* **Document section**:
####################
Yeshiva University Museum's exhibit "Graphic Details: Confessional Comics by Jewish Women" is deceptively simple. A single large room houses the exhibit and above each selection is the artist's name and self-portrait. The works themselves, however, represent an amazingly rich selection of comics. They depict a range of concerns, from love and family to experiences in Israel to explorations of anxiety. Their styles and preoccupations vary to create a pastiche of the concerns that Jewish women face in matters of faith, love, children, identity, and homeland.

An introductory note to the section "The Whole Mispocha" explains that "Confessional women's comics emerged in response to depictions of women as two dimensional objects of male-adolescent fantasies in mainstream and underground comics. In revisiting the bonds of mishpocha (family) and friendship, or the tumult of romantic relationships, the artists portray themselves with emotional nuance and biting naturalism." Aline Kominsky-Crumb, arguably the most famous of the authors represented at the show, offers "Wise Guys," a meditation on her family's connections to the mob, including unexpected yacht outings and the discovery of [End Page 92] a stockpile of small appliances, and her difficulties relating these incidents to her husband in later life. There is no "reveal"—the work is devoted to her confusion in early life and in reflection. In a similarly ambivalent offering, Sharon Rudahl's "The Star Sapphire" surveys her ill-fated marriage through the single day she and her ex-husband spent attempting to track down a member of the clergy, any clergy, to officiate their marriage. In losing the stone from her wedding ring, Rudahl is reminded of the familial tensions that led her into—and the problems that led her out of—a relationship with a non-Jew.

Lauren Weinstein explores a positive example of intermarriage in a work that glosses her and her husband's different backgrounds. More powerful, however, are her sketches, which express the tension between fear and joy in pregnancy. She writes that "I feel the most transcendent I have ever felt," a sentiment juxtaposed with a list of worries, including C-sections, farting, and spirituality. These sketches could stand alone, but are interesting in part because they are placed between her more "finished" works, one dealing with her relationship with her parents and the other depicting some of the fears arising during birthing class, the word "pain" scrawled throughout.
####################
* **Data rows**:

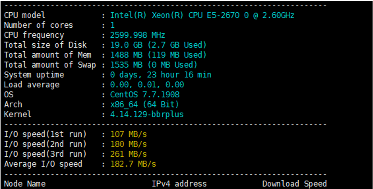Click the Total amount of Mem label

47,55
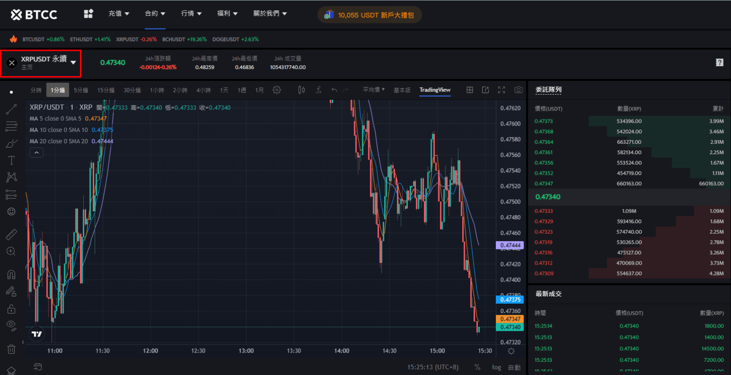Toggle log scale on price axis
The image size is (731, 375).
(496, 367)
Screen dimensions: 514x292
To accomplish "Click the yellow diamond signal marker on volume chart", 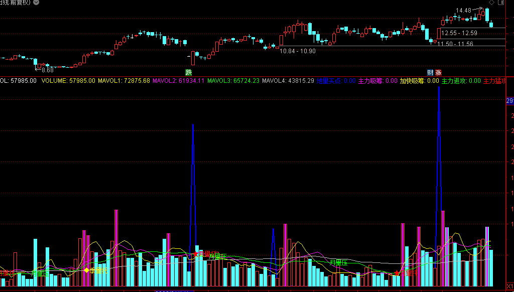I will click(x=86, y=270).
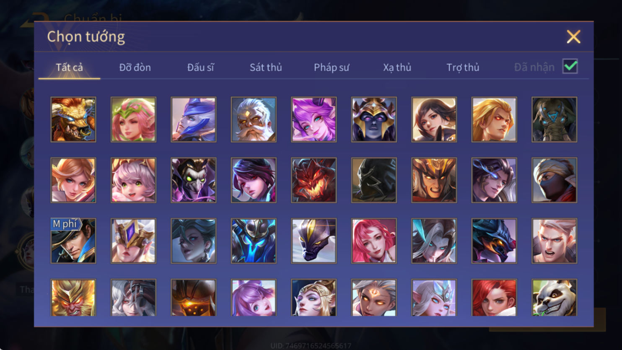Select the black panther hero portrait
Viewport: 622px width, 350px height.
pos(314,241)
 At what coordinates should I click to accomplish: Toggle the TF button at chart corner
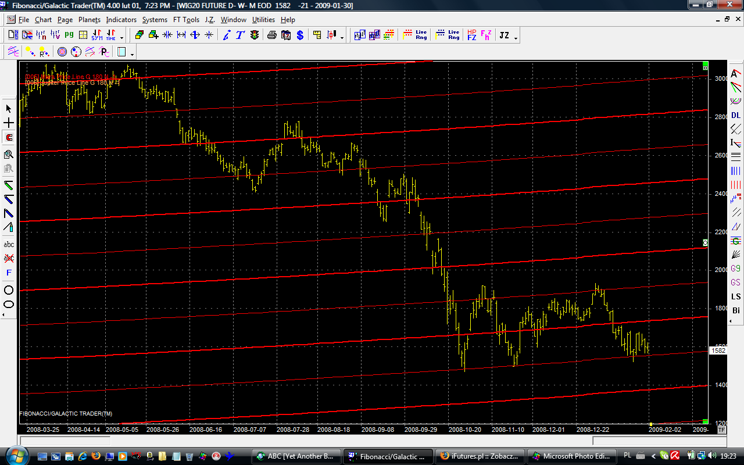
####################
* **Written instruction**:
Continue the review of the "Graphic Details" comics exhibit, beginning after its last sentence and keeping to its style, without drawing on the items.

* **The answer**:
Vanessa Davis's hilarious contribution reveals the awkward marriage of religious identity and sexual pleasure. Her comic depicts a trip that she and a friend made to "Toys in Babeland," a sex toy shop in San Francisco. When the two women find a Hassidic man observing them, Vanessa writes, "I wanted to tell my mom about seeing him there, but I didn't want to tell her about me being there," which neatly articulates some of the intergenerational problems that women must navigate. Miss Lasko-Gross's The Gruswerks' Sabbath presents a different locus of strain, between Orthodox and non-Orthodox practice. It depicts a scene of her inability to control her fidgeting during an Orthodox Sabbath observation.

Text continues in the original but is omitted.